## Задания
- A) Ответьте по тексту о подработках научных работников:
(i) Какая доля опрошенных научных сотрудников, по данным Института естествознания и техники РАН, не хочет иметь заработков вне науки?
(ii) Какой вид занятости при «экстенсивном» типе назван наиболее разрушающим и опасным?
(iii) На что в основном опирается новая модель научной деятельности, формирующаяся «изнутри»?
- B) Выпишите без изменений фрагмент текста о подработках научных работников от слов «Таким образом, в» до слов «достаточно высоких заработков.».
- C) Переведите на английский язык предложение из текста о подработках научных работников: «Именно деятельность, основанная на научном интересе, остается главным мотивом и занимает центральное место».

## Исходный текст
--

К этому типу поведения можно отнести сочетание научными работниками видов деятельности (подработок, вторых мест работы, грантов и т.д.), подчиненных не просто поддержанию определенного материального уровня, но формирующих активную научную деятельность. Именно деятельность, основанная на научном интересе, остается главным мотивом и занимает центральное место. Результаты исследования Института естествознания и техники РАН позволяют предполагать, что эта группа достаточно велика: по этим данным, половина опрошенных научных сотрудников не хочет иметь заработков вне науки, поскольку не считает возможным отвлекаться от основного дела. В целом же структура подработок в сфере науки по данным этого опроса такова:

Таблица 6.5

Структура дополнительных заработков ученых в сфере науки

в 1994-1998 годах, %

Дополнительные заработки в сфере науки

 

1994

1996

1998

По российским грантам, программам

31

60

58

По зарубежным грантам, программам

16

46

50

По хоздоговорам, ВТК и т.п.

24

14

21

По совместительству в других научных организациях

13

14

10

За преподавательскую работу

8

10

17

Отсутствие всякой дополнительной работы

30

11

12

* Суммы в столбцах могут быть более 100 %, так как некоторые респонденты называли несколько видов работы.

 

Таким образом, в рамках данного типа формируется «изнутри» новая модель научной деятельности, опирающаяся в основном на то, что можно назвать новым институтом научного менеджмента. Характерным для нее являются попытки разработки новых научных направлений, сочетающих фундаментальную и прикладную стороны науки с обеспечением достаточно высоких заработков.

«Экстенсивный» тип – ориентация в основном на подержание приемлемого уровня жизни при возможности работать в науке с помощью тех или иных видов заработков. Это – преимущественная опора на ресурсы домохозяйства (супругов, родственников), социальный обмен на основе самоорганизации взаимопомощи, сдача квартиры внаем и т.д. Это краткосрочные поездки за границу. Наконец, это подработки, не лежащие в русле основной деятельности, – наиболее разрушающий и опасный тип занятости. Человек вынужден распределять себя в двух совершенно различных, никак не стыкующихся областях деятельности, не достигая в конечном счете успеха ни в одной из них. Создается сложнейшая, фрустрирующая ситуация неопределенности социального статуса и его перспектив («Мне бы не хотелось уходить из науки, так как попадаешь в другую среду… Это — понижение социального статуса. Поэтому я тружусь между этими двумя профессиями…» — руководитель лаборатории). Нельзя не видеть противоречивость этого положения, объективную бесперспективность затрачиваемых ресурсов и усилий. Несмотря на более высокие заработки, люди до конца пытаются удержаться в главной сфере своей деятельности («я скорее от этого от всего уже устала, и хочется какой-нибудь такой простой научной работы… того, что дорого сердцу, все ж таки»).

--

## Данные
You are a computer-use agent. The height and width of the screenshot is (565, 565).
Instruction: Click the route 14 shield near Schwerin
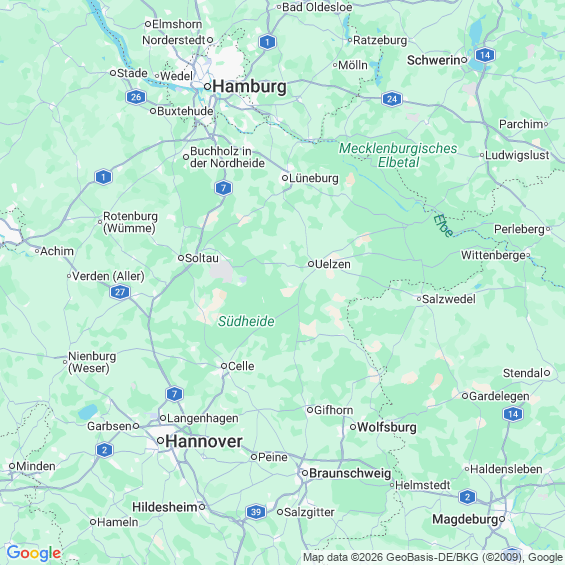pos(485,55)
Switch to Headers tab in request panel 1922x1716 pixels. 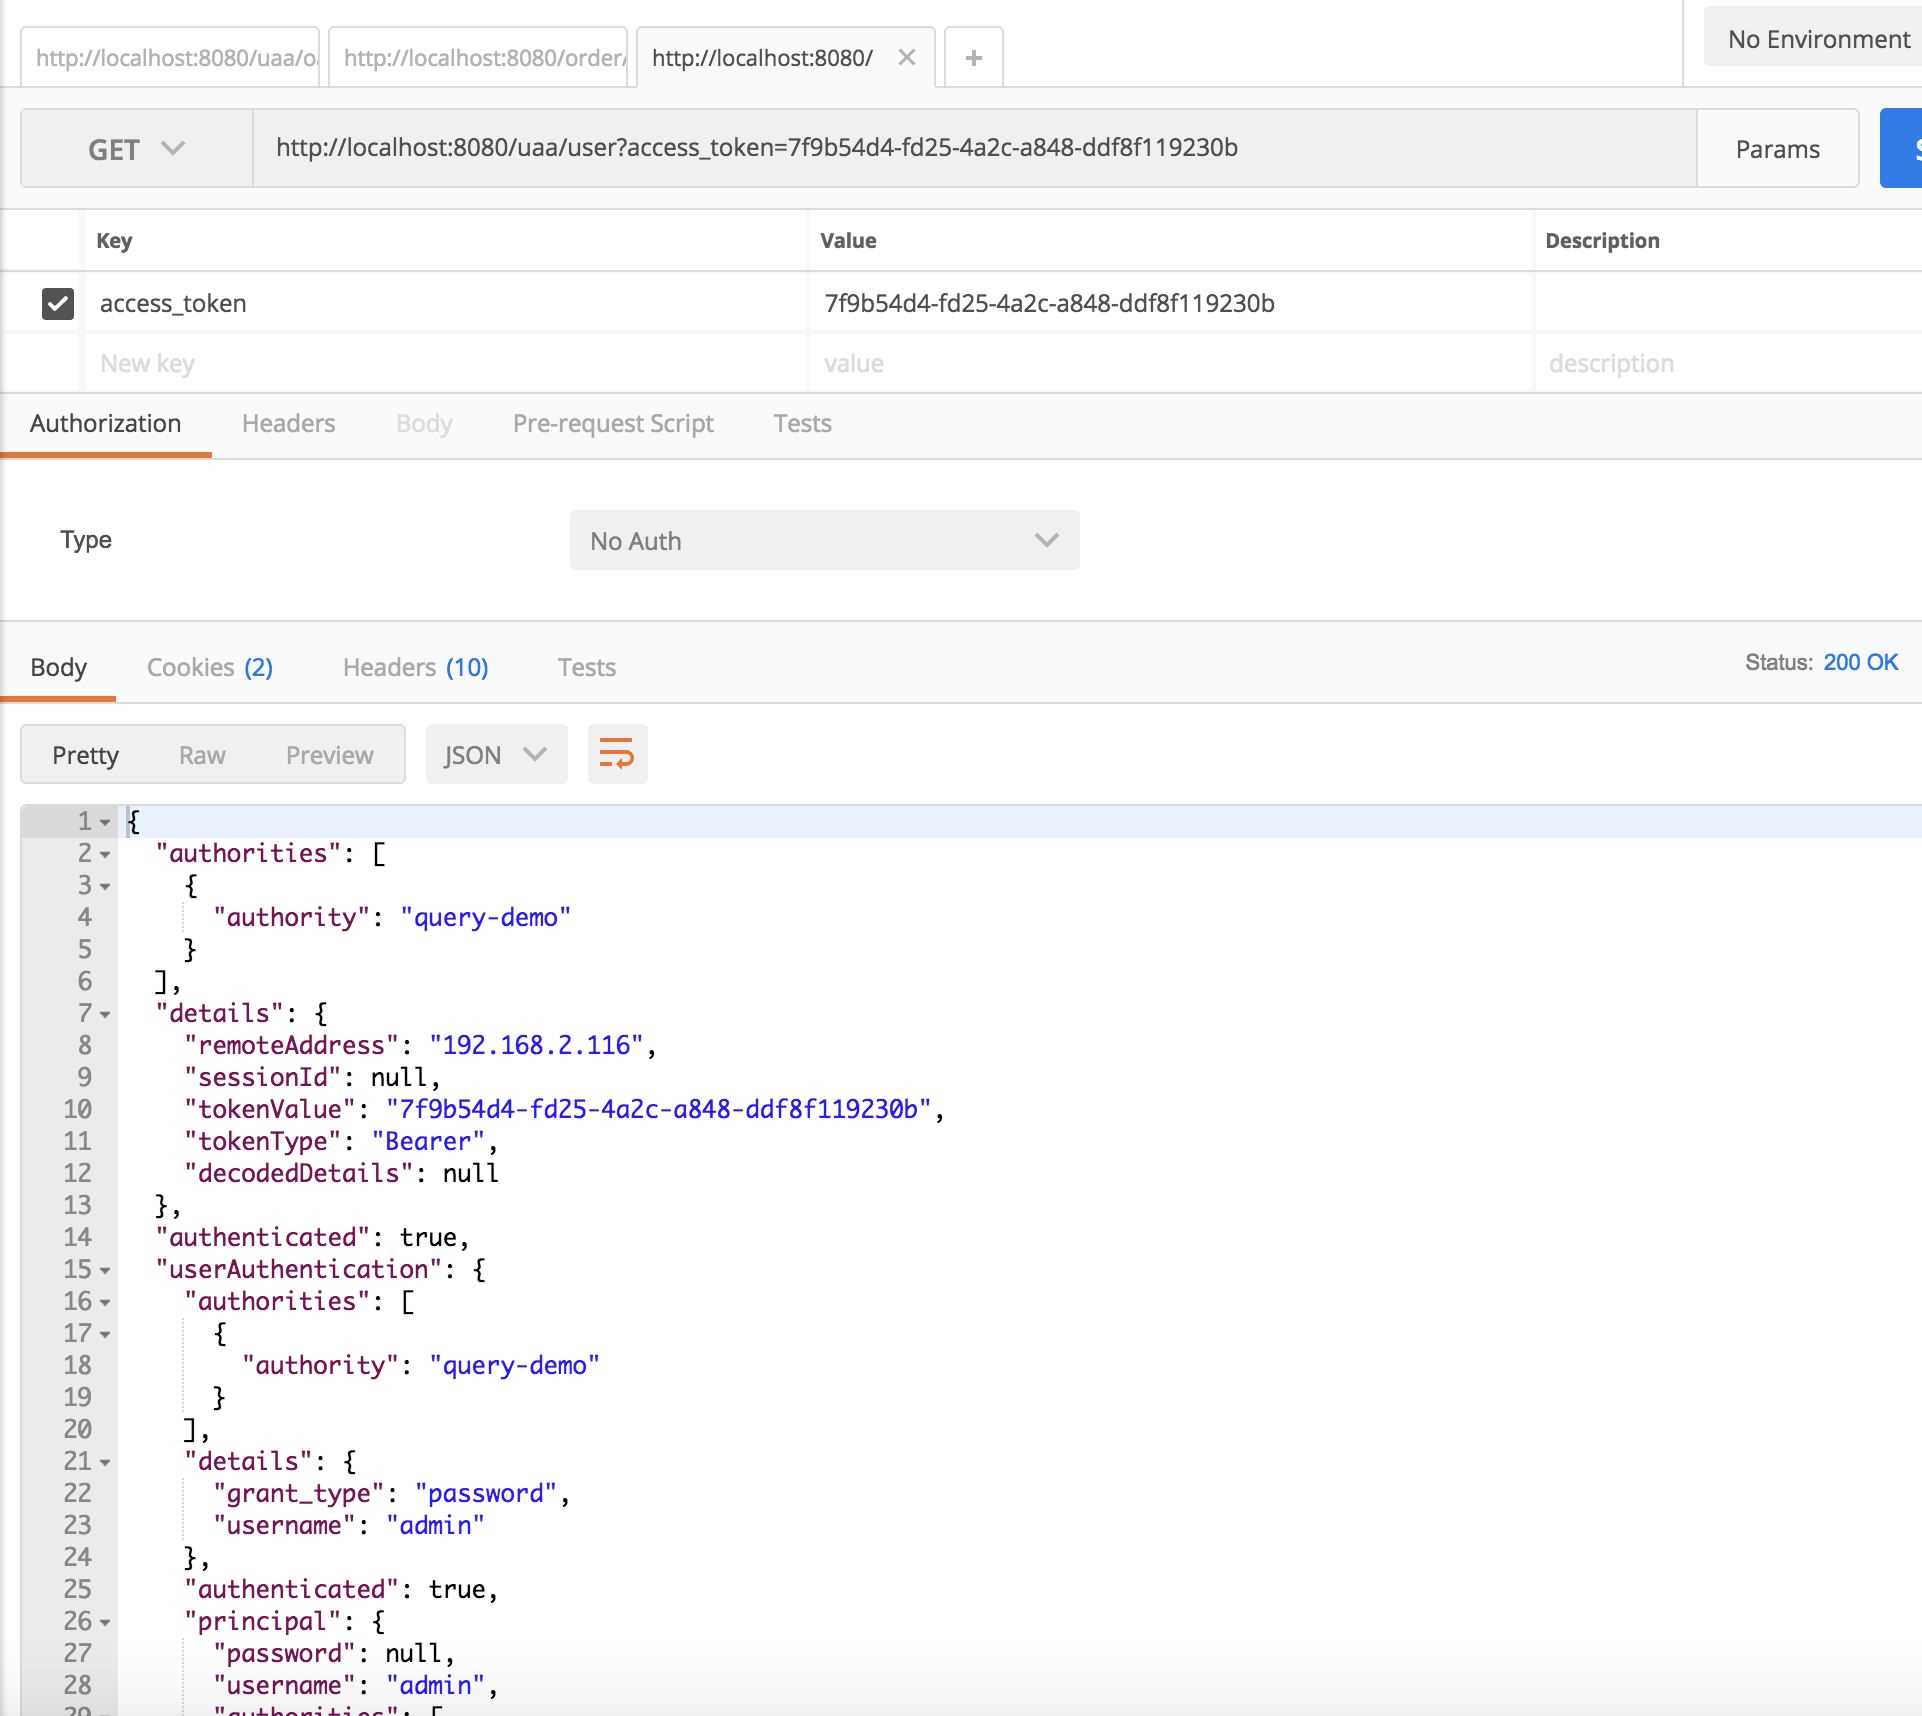coord(287,424)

--

## Образцы ответов
- A)
(i) Половина опрошенных.
(ii) Подработки, не лежащие в русле основной деятельности.
(iii) На то, что можно назвать новым институтом научного менеджмента.

- B)
Таким образом, в рамках данного типа формируется «изнутри» новая модель научной деятельности, опирающаяся в основном на то, что можно назвать новым институтом научного менеджмента. Характерным для нее являются попытки разработки новых научных направлений, сочетающих фундаментальную и прикладную стороны науки с обеспечением достаточно высоких заработков.

- C) It is precisely activity grounded in scientific interest that remains the main motive and occupies the central place.